Almost nothing Obama discussed has a prayer of getting a floor vote, let alone passage, in the 114th Congress. The wish list was so improbable that CBS’ Bob Schieffer reacted in disbelief when Obama adviser Dan Pfeiffer unveiled it on Face the Nation two days earlier. Obama hadn’t bothered to put that agenda before the Democratic-controlled 111th Congress Schieffer pointed out, especially the $320 billion in new tax hikes. “Is this for real?” Schieffer demanded.
Of course it’s not for real. It’s just for theater, a silly show for silly people who are interested only in posturing rather than actual governance.
Even with all of the above, it’s just another speech — and therein lies the problem. The spectacle so far outstrips the substance that it makes a mockery of accountable government. The President enters to the kind of fanfare that greeted conquerors in older times, and Congress — which is supposed to be co-equal with the President — offers dozens of fawning and obsequious standing ovations to cheer what is usually utter drivel. In recent SOTUs, this President doesn’t even bother with courteous reciprocity; instead, he uses the platform to mock his opponents in order to score cheap points with pundits pretending that any of this matters a single whit. Most of the commentariat couldn’t recall more than a couple of points from the previous SOTU, and we do this for a living. Voters couldn’t care less, which is why ratings for these nonsense events have been declining for two decades, especially as a percentage of the overall population.
Matt Lewis argues that we need to get rid of the SOTU responses as well:
To be fair, much of the problem is structural. There is an inherent and insurmountable disadvantage for any member of the opposition party who is unfortunate enough to be tapped to deliver the official response. The president has the trappings of power. He is positioned from on high, and is frequently interrupted by applause.

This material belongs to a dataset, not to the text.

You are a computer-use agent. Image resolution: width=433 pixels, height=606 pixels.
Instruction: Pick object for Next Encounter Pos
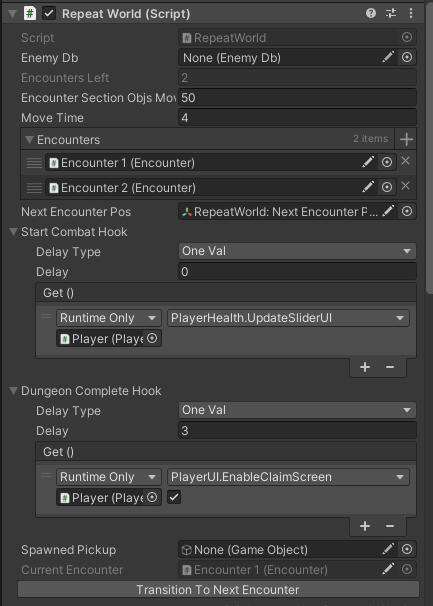point(407,211)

Conversely, the response is usually delivered by a much less-seasoned politician in a much less grand milieu. This is typically a person sitting in a dark room by themselves looking into a camera. It’s almost destined to look shoddy in comparison to the spectacle of the State of the Union.
True — but that disparity occurs in large part because Congress and the media allow it to exist. In fact, they go out of their way to create it by inflating the importance of what is always — always — a campaign-speech wish list that bears little reality to the twelve months that follow it. The spectacle is designed to demean Congress, so its success should surprise no one, but it should serve as a warning flare about our strange inclination to participate in the exaltation of the executive.

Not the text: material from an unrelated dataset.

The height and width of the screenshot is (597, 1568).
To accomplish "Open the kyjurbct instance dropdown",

The Constitution requires a report from the President on the “state of the Union” in order for Congress to meet its duty to provide oversight on the executive branch’s operations. It’s turned into a grotesque parody that mocks the co-equality of the branches of government and the importance of the checks on executive power that the founders wanted from this requirement. No President will willingly go back to the pre-Woodrow Wilson days of the SOTU report, but the rest of us can curtail the nonsense by refusing to buy into it. From now on, I’ll just read the speeches — and cheer if this charade ever comes to an end.